While waiting for Congress to act on the current bills to support community paramedicine, what can EMS advocates do to advance this innovation and its ability to address the larger challenges facing emergency medicine? One thing is to make sure that EMS is driving clinical research studying emergency medicine, McLaughlin said. “There need to be studies designed by paramedics, driven by paramedics, to show that the work we do does has positive impact on access to care and a positive impact on outcomes.”

Other countries, including Australia and England, are more likely to be doing such research, he says. “They have prerequisites for training and education that set people up to have roles in designing and implementing research studies, asking the right questions, and making sure they have a seat at the right table.”

“I believe in quality and in clinical quality metrics,” Duncan said. His agency has adopted metrics such as the Healthcare Effectiveness Data and Information Set, a widely used set of performance measures developed by the National Committee for Quality Assurance, which federal health centers are required to follow. “What we wanted to do was to measure our MIH patients compared to local clinics; and we knocked it out of the park, because of the ways we removed barriers to their care.”

Connections and a Scalable Platform

The EMS community may not be holding its breath waiting for Congress to act on the community paramedicine legislation. Meanwhile, some state-level initiatives are proposing their own programs test these non-transport models at the state level. A pilot launched earlier this year by the company Paralign Health proposes to mobilize existing community paramedics and MIH resources and connect them with payers.

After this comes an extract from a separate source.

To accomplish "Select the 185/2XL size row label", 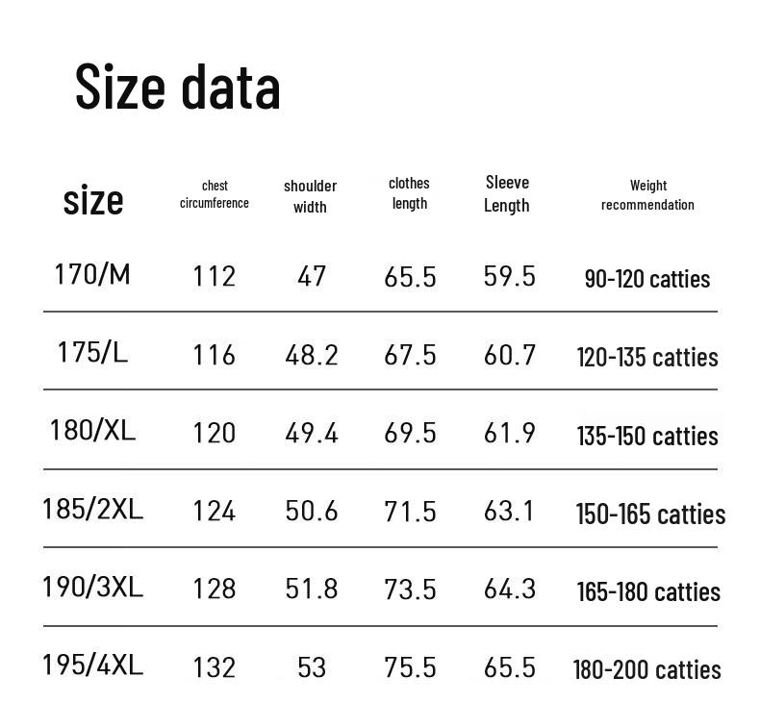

That means creating a scalable platform that allows health plans to refer their highest utilizing, most vulnerable patients for preventive care in the home while making sure providers are paid for providing this service.

patient receiving care
Community Paramedic Sheila Robertson works with patient Ms. Foxx to help control her many chronic conditions.

Leading the charge is Aaron Molloy, Paralign’s founder and CEO and an EMT himself. Molloy recently spoke at the 2025 Missouri EMS Conference & Expo in Branson and found a lot of interest among EMS agencies. Paralign has also sparked interest in other states, including Florida, Montana, Maryland, Texas, Minnesota, and Kansas.

“My job is 95% aligning the stakeholders,” Molloy said. His pitch to insurers is a 4 to 1 return on investment from community paramedicine. “They’ll see the benefit almost immediately.”

What’s permitted or required for community paramedicine varies widely from state to state. If fee-for-service is not possible, value-added contracts or the purchase of a fixed number of visits might be, he says. Paralign aims to mobilize 250 community paramedics per year into its network, each making 800 to 1,000 visits per year.

Community paramedicine has the potential to be an anchor for the patient who uses the emergency department for routine medical care, Molloy said. “This is a new front door to mental health and other local community resources. Community paramedicine can stabilize the patient and help them be more integrated with primary care providers. It’s the eyes and ears for the primary care physician,” he said. “In small towns and rural communities, it has the power to change the very fabric of rural health care delivery.”

This also means generating data that could demonstrate its value and using the data to continue advocating with state, local, and federal policymakers to see community paramedicine’s ability to move the needle. Molloy believes that through affiliation with Paralign, health plan funding can become a cornerstone of the diverse range of funding sources for community paramedicine programs, along with subsidies, grants and tax revenues.